◆ EXTRACTED ENTRIES ◆

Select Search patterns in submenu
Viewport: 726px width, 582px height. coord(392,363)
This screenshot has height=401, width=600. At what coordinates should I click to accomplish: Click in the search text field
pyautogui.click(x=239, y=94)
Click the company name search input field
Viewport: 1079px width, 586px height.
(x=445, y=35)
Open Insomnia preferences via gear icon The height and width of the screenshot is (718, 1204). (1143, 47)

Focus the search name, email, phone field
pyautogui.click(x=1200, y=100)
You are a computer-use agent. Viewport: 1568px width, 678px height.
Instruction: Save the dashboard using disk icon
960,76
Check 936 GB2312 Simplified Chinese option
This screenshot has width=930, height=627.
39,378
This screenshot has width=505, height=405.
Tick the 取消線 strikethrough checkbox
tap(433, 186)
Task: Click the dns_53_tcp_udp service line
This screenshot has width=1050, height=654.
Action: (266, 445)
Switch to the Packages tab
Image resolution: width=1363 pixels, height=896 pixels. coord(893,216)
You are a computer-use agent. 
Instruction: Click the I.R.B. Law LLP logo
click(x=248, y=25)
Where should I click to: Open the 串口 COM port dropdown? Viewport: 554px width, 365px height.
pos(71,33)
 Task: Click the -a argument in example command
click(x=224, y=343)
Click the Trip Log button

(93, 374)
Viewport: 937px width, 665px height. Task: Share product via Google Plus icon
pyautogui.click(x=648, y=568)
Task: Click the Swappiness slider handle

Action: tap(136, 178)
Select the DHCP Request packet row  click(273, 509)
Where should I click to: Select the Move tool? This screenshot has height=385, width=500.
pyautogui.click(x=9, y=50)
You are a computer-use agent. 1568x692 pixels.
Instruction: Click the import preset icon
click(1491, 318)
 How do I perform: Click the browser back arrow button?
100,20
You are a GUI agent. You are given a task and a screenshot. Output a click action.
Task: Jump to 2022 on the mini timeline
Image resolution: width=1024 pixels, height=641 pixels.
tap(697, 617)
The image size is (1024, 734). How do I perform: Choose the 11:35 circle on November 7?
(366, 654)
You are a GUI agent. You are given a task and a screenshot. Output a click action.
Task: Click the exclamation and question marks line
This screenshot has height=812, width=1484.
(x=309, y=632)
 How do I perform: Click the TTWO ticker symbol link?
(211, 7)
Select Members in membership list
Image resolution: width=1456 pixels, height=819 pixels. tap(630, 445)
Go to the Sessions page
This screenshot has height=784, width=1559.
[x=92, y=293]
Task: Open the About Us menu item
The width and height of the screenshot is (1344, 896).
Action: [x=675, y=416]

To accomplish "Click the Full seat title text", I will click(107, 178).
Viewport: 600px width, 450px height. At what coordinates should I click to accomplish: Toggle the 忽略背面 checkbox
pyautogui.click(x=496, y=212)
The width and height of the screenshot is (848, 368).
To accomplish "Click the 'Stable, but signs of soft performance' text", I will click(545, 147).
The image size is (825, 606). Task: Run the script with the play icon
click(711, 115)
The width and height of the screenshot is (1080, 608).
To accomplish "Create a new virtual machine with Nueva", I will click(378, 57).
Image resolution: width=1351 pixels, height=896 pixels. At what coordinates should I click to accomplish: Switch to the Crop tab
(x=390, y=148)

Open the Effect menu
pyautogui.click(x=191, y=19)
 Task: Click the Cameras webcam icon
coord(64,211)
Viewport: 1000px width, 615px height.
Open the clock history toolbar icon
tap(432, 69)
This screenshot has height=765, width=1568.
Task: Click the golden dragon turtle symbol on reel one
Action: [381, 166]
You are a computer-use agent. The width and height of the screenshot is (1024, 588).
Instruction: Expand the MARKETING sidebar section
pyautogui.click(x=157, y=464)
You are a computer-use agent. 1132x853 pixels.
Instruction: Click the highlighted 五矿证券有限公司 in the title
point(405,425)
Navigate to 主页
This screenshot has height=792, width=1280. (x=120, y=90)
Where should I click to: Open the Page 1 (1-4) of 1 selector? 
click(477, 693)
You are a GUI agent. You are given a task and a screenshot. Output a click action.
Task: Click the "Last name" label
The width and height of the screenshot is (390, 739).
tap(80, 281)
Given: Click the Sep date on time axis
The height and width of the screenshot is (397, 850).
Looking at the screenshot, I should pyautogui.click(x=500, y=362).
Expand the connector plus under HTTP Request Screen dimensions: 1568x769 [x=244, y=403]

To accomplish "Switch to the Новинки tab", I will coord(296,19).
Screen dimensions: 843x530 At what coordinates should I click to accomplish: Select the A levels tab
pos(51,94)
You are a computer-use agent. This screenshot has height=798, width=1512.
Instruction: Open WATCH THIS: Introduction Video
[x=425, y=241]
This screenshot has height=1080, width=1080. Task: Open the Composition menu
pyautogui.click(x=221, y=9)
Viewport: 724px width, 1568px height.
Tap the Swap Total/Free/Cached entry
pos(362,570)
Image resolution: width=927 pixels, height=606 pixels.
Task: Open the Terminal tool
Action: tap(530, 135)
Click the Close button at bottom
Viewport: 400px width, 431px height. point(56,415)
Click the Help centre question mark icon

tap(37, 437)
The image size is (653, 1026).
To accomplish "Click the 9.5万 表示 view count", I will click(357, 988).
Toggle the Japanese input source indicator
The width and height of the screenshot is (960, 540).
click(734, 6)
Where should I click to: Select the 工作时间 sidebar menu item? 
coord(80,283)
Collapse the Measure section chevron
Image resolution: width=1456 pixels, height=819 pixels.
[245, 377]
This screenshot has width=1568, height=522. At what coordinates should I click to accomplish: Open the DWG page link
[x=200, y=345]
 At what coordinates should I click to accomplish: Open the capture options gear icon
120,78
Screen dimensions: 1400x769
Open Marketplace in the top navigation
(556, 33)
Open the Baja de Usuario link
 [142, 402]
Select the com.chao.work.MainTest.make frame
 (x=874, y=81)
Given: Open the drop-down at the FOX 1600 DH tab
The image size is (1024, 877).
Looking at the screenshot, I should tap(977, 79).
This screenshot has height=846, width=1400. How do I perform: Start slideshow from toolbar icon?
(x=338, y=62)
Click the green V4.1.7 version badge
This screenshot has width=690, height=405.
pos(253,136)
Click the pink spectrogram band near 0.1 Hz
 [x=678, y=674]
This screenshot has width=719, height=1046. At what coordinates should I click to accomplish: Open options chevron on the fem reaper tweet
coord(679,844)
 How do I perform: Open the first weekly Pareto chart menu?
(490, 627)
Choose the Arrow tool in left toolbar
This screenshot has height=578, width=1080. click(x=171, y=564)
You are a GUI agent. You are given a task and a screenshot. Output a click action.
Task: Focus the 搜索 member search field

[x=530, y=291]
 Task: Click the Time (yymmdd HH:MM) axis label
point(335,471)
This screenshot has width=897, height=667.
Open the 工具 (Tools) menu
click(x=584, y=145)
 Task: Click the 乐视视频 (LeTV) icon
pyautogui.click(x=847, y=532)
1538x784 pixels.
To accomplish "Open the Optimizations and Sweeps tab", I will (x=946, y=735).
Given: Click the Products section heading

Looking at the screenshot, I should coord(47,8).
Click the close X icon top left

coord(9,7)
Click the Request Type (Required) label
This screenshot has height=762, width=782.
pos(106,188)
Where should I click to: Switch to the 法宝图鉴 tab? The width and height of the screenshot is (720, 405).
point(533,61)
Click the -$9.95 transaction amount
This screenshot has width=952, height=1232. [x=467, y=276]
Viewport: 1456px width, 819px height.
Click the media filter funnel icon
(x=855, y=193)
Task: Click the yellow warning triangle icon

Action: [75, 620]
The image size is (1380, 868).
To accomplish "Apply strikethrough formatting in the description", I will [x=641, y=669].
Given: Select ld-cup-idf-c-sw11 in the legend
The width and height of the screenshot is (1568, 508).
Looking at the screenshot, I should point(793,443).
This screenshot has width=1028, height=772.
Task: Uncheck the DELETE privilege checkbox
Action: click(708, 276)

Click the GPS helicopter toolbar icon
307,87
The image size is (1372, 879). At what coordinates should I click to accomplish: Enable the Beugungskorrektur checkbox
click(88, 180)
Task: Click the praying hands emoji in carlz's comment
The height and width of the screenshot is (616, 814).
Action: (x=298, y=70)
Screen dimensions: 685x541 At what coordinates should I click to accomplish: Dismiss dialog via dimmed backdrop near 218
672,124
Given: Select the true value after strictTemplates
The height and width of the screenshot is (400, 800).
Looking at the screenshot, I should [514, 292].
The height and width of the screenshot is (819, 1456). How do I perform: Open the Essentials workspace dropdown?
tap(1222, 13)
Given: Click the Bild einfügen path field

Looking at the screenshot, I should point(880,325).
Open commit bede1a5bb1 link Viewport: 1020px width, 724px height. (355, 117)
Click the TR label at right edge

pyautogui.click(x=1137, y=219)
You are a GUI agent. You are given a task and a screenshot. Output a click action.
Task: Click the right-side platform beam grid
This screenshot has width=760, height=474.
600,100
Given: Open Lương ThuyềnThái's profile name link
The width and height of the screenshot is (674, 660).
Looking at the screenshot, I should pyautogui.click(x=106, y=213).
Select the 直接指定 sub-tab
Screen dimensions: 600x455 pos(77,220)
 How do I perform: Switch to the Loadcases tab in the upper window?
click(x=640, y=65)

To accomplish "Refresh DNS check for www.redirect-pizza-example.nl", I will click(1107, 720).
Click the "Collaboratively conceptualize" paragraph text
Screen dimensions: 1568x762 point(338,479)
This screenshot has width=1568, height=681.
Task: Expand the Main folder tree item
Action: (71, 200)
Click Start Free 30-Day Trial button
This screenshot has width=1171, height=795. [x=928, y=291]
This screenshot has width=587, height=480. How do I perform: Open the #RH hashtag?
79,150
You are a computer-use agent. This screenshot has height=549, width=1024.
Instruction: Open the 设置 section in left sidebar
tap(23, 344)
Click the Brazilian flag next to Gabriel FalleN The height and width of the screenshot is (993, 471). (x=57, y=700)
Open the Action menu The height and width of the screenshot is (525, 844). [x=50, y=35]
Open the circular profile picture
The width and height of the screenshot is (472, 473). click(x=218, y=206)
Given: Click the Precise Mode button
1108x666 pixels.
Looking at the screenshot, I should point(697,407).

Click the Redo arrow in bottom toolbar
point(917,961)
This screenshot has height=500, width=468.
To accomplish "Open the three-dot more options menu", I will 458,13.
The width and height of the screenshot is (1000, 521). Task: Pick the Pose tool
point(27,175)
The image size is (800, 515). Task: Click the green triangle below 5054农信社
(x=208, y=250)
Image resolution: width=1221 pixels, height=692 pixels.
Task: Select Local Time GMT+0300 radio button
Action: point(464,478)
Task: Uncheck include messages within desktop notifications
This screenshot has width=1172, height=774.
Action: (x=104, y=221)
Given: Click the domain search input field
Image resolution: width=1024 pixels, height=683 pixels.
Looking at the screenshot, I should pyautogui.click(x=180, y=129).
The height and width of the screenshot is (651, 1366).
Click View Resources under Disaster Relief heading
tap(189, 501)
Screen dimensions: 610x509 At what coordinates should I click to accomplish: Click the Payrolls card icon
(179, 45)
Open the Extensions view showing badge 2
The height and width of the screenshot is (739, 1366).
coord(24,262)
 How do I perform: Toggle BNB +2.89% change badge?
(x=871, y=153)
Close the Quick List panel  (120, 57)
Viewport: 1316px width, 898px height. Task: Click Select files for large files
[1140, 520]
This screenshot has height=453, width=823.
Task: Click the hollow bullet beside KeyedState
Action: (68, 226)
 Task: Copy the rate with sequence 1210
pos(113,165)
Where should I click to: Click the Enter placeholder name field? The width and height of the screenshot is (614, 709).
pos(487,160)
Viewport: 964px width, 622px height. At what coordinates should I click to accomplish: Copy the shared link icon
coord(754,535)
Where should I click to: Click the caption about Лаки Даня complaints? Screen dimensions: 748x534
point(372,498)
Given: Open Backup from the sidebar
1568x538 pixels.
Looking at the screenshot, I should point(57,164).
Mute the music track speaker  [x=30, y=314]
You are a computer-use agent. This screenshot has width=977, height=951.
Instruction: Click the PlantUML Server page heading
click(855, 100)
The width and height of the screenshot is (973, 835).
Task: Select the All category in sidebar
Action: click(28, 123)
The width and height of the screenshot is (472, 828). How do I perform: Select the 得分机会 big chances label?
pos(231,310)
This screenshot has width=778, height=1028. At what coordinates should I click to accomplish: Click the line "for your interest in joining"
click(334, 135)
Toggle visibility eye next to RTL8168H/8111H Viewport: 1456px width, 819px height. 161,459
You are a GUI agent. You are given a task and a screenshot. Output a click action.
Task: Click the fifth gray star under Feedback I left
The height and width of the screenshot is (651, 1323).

◆ BRIEF ◆
Copy out the data word for word, starting with the line containing "How do I perform: Switch" and ending with the line containing "Open the Action", both lines included.

◆ TASK ANSWER ◆
 How do I perform: Switch to the Loadcases tab in the upper window?
click(x=640, y=65)

To accomplish "Refresh DNS check for www.redirect-pizza-example.nl", I will click(1107, 720).
Click the "Collaboratively conceptualize" paragraph text
Screen dimensions: 1568x762 point(338,479)
This screenshot has width=1568, height=681.
Task: Expand the Main folder tree item
Action: (71, 200)
Click Start Free 30-Day Trial button
This screenshot has width=1171, height=795. [x=928, y=291]
This screenshot has width=587, height=480. How do I perform: Open the #RH hashtag?
79,150
You are a computer-use agent. This screenshot has height=549, width=1024.
Instruction: Open the 设置 section in left sidebar
tap(23, 344)
Click the Brazilian flag next to Gabriel FalleN The height and width of the screenshot is (993, 471). (x=57, y=700)
Open the Action menu The height and width of the screenshot is (525, 844). [x=50, y=35]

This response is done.